─── Extracted material ───

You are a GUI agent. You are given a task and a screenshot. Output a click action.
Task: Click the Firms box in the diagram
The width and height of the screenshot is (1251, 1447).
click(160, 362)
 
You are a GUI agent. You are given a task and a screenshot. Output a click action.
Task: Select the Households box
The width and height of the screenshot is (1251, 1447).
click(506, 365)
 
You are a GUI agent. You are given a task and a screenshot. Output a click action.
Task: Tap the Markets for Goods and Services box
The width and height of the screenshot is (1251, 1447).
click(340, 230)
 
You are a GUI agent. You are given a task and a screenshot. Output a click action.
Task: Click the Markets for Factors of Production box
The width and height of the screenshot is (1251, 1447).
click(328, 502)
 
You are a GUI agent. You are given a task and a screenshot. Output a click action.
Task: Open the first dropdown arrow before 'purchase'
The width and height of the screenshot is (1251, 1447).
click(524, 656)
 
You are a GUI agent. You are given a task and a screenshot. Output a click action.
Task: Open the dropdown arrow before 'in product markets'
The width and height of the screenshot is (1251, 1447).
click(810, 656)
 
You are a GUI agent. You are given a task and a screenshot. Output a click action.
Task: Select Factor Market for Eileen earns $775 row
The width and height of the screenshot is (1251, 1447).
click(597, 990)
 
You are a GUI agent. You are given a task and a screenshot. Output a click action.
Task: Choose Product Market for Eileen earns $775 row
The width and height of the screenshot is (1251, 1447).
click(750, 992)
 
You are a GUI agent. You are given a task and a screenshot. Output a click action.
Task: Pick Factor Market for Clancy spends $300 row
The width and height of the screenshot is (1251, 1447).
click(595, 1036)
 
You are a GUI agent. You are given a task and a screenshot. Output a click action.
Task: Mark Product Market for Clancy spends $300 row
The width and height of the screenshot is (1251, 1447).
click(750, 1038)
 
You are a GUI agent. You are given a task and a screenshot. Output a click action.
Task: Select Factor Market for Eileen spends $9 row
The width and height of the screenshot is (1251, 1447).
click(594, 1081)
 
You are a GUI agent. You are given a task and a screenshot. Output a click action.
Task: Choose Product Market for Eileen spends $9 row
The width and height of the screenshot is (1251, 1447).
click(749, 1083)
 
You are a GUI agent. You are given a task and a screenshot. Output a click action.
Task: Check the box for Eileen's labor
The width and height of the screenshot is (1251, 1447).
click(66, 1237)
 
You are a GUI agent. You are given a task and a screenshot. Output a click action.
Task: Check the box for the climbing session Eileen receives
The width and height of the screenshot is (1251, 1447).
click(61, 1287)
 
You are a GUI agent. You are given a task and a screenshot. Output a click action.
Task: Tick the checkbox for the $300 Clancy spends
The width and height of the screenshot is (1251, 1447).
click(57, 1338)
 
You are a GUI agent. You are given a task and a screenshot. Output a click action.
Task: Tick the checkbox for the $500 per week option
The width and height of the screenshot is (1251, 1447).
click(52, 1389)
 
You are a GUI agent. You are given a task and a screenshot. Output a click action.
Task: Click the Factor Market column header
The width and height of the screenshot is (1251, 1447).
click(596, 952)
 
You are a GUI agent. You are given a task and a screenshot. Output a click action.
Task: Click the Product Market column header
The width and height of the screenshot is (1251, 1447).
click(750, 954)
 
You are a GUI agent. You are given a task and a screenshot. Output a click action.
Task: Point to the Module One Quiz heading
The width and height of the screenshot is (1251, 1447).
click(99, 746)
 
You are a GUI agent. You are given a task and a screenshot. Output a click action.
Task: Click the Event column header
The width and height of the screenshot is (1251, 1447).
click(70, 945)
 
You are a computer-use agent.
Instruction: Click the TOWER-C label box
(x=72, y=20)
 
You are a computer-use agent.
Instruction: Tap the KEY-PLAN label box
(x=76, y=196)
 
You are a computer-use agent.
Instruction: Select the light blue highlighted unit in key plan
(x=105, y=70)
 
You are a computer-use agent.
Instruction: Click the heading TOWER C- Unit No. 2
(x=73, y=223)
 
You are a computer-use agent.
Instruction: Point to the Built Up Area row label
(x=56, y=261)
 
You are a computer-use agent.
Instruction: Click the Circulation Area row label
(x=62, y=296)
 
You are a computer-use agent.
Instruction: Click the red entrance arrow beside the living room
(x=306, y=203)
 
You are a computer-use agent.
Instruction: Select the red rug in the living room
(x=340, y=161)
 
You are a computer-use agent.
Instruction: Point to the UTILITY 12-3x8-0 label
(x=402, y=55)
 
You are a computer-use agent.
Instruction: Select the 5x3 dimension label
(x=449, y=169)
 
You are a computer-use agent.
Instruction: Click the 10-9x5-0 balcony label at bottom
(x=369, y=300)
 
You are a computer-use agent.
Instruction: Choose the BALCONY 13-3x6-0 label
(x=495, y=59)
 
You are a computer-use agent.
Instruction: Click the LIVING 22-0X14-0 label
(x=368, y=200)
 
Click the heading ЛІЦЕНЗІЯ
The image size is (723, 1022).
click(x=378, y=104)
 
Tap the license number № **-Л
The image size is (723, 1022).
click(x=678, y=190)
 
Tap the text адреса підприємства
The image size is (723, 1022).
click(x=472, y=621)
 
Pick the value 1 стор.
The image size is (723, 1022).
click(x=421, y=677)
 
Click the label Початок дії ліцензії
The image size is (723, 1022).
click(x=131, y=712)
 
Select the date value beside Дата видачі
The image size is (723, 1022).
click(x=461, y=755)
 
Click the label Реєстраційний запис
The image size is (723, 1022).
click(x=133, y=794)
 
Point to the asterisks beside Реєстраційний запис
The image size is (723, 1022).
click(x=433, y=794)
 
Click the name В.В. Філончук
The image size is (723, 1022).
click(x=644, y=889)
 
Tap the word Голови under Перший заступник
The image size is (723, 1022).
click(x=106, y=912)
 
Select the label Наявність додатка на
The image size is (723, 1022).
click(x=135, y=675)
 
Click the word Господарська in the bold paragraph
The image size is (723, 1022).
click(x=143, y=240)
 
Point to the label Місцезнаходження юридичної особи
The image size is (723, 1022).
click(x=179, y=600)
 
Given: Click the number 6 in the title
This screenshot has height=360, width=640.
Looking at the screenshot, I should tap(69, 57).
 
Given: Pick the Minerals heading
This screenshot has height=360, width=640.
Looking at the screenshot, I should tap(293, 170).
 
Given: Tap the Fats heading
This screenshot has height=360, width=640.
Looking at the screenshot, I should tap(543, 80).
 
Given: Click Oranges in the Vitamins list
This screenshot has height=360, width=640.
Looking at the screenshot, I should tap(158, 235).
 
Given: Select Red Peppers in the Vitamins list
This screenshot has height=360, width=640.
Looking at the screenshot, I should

───

Rewrite all the data above, changing each "GUI agent" to "interface agent" and leaving every other part unchanged.

» Answer below:
You are a interface agent. You are given a task and a screenshot. Output a click action.
Task: Click the Firms box in the diagram
The width and height of the screenshot is (1251, 1447).
click(160, 362)
 
You are a interface agent. You are given a task and a screenshot. Output a click action.
Task: Select the Households box
The width and height of the screenshot is (1251, 1447).
click(506, 365)
 
You are a interface agent. You are given a task and a screenshot. Output a click action.
Task: Tap the Markets for Goods and Services box
The width and height of the screenshot is (1251, 1447).
click(340, 230)
 
You are a interface agent. You are given a task and a screenshot. Output a click action.
Task: Click the Markets for Factors of Production box
The width and height of the screenshot is (1251, 1447).
click(328, 502)
 
You are a interface agent. You are given a task and a screenshot. Output a click action.
Task: Open the first dropdown arrow before 'purchase'
The width and height of the screenshot is (1251, 1447).
click(524, 656)
 
You are a interface agent. You are given a task and a screenshot. Output a click action.
Task: Open the dropdown arrow before 'in product markets'
The width and height of the screenshot is (1251, 1447).
click(810, 656)
 
You are a interface agent. You are given a task and a screenshot. Output a click action.
Task: Select Factor Market for Eileen earns $775 row
The width and height of the screenshot is (1251, 1447).
click(597, 990)
 
You are a interface agent. You are given a task and a screenshot. Output a click action.
Task: Choose Product Market for Eileen earns $775 row
The width and height of the screenshot is (1251, 1447).
click(750, 992)
 
You are a interface agent. You are given a task and a screenshot. Output a click action.
Task: Pick Factor Market for Clancy spends $300 row
The width and height of the screenshot is (1251, 1447).
click(595, 1036)
 
You are a interface agent. You are given a task and a screenshot. Output a click action.
Task: Mark Product Market for Clancy spends $300 row
The width and height of the screenshot is (1251, 1447).
click(750, 1038)
 
You are a interface agent. You are given a task and a screenshot. Output a click action.
Task: Select Factor Market for Eileen spends $9 row
The width and height of the screenshot is (1251, 1447).
click(594, 1081)
 
You are a interface agent. You are given a task and a screenshot. Output a click action.
Task: Choose Product Market for Eileen spends $9 row
The width and height of the screenshot is (1251, 1447).
click(749, 1083)
 
You are a interface agent. You are given a task and a screenshot. Output a click action.
Task: Check the box for Eileen's labor
The width and height of the screenshot is (1251, 1447).
click(66, 1237)
 
You are a interface agent. You are given a task and a screenshot. Output a click action.
Task: Check the box for the climbing session Eileen receives
The width and height of the screenshot is (1251, 1447).
click(61, 1287)
 
You are a interface agent. You are given a task and a screenshot. Output a click action.
Task: Tick the checkbox for the $300 Clancy spends
The width and height of the screenshot is (1251, 1447).
click(57, 1338)
 
You are a interface agent. You are given a task and a screenshot. Output a click action.
Task: Tick the checkbox for the $500 per week option
The width and height of the screenshot is (1251, 1447).
click(52, 1389)
 
You are a interface agent. You are given a task and a screenshot. Output a click action.
Task: Click the Factor Market column header
The width and height of the screenshot is (1251, 1447).
click(596, 952)
 
You are a interface agent. You are given a task and a screenshot. Output a click action.
Task: Click the Product Market column header
The width and height of the screenshot is (1251, 1447).
click(750, 954)
 
You are a interface agent. You are given a task and a screenshot. Output a click action.
Task: Point to the Module One Quiz heading
The width and height of the screenshot is (1251, 1447).
click(99, 746)
 
You are a interface agent. You are given a task and a screenshot. Output a click action.
Task: Click the Event column header
The width and height of the screenshot is (1251, 1447).
click(70, 945)
 
You are a computer-use agent.
Instruction: Click the TOWER-C label box
(x=72, y=20)
 
You are a computer-use agent.
Instruction: Tap the KEY-PLAN label box
(x=76, y=196)
 
You are a computer-use agent.
Instruction: Select the light blue highlighted unit in key plan
(x=105, y=70)
 
You are a computer-use agent.
Instruction: Click the heading TOWER C- Unit No. 2
(x=73, y=223)
 
You are a computer-use agent.
Instruction: Point to the Built Up Area row label
(x=56, y=261)
 
You are a computer-use agent.
Instruction: Click the Circulation Area row label
(x=62, y=296)
 
You are a computer-use agent.
Instruction: Click the red entrance arrow beside the living room
(x=306, y=203)
 
You are a computer-use agent.
Instruction: Select the red rug in the living room
(x=340, y=161)
 
You are a computer-use agent.
Instruction: Point to the UTILITY 12-3x8-0 label
(x=402, y=55)
 
You are a computer-use agent.
Instruction: Select the 5x3 dimension label
(x=449, y=169)
 
You are a computer-use agent.
Instruction: Click the 10-9x5-0 balcony label at bottom
(x=369, y=300)
 
You are a computer-use agent.
Instruction: Choose the BALCONY 13-3x6-0 label
(x=495, y=59)
 
You are a computer-use agent.
Instruction: Click the LIVING 22-0X14-0 label
(x=368, y=200)
 
Click the heading ЛІЦЕНЗІЯ
The image size is (723, 1022).
click(x=378, y=104)
 
Tap the license number № **-Л
The image size is (723, 1022).
click(x=678, y=190)
 
Tap the text адреса підприємства
The image size is (723, 1022).
click(x=472, y=621)
 
Pick the value 1 стор.
The image size is (723, 1022).
click(x=421, y=677)
 
Click the label Початок дії ліцензії
The image size is (723, 1022).
click(x=131, y=712)
 
Select the date value beside Дата видачі
The image size is (723, 1022).
click(x=461, y=755)
 
Click the label Реєстраційний запис
The image size is (723, 1022).
click(x=133, y=794)
 
Point to the asterisks beside Реєстраційний запис
The image size is (723, 1022).
click(x=433, y=794)
 
Click the name В.В. Філончук
The image size is (723, 1022).
click(x=644, y=889)
 
Tap the word Голови under Перший заступник
The image size is (723, 1022).
click(x=106, y=912)
 
Select the label Наявність додатка на
The image size is (723, 1022).
click(x=135, y=675)
 
Click the word Господарська in the bold paragraph
The image size is (723, 1022).
click(x=143, y=240)
 
Point to the label Місцезнаходження юридичної особи
The image size is (723, 1022).
click(x=179, y=600)
 
Given: Click the number 6 in the title
This screenshot has height=360, width=640.
Looking at the screenshot, I should tap(69, 57).
 
Given: Pick the Minerals heading
This screenshot has height=360, width=640.
Looking at the screenshot, I should tap(293, 170).
 
Given: Tap the Fats heading
This screenshot has height=360, width=640.
Looking at the screenshot, I should tap(543, 80).
 
Given: Click Oranges in the Vitamins list
This screenshot has height=360, width=640.
Looking at the screenshot, I should tap(158, 235).
 
Given: Select Red Peppers in the Vitamins list
This screenshot has height=360, width=640.
Looking at the screenshot, I should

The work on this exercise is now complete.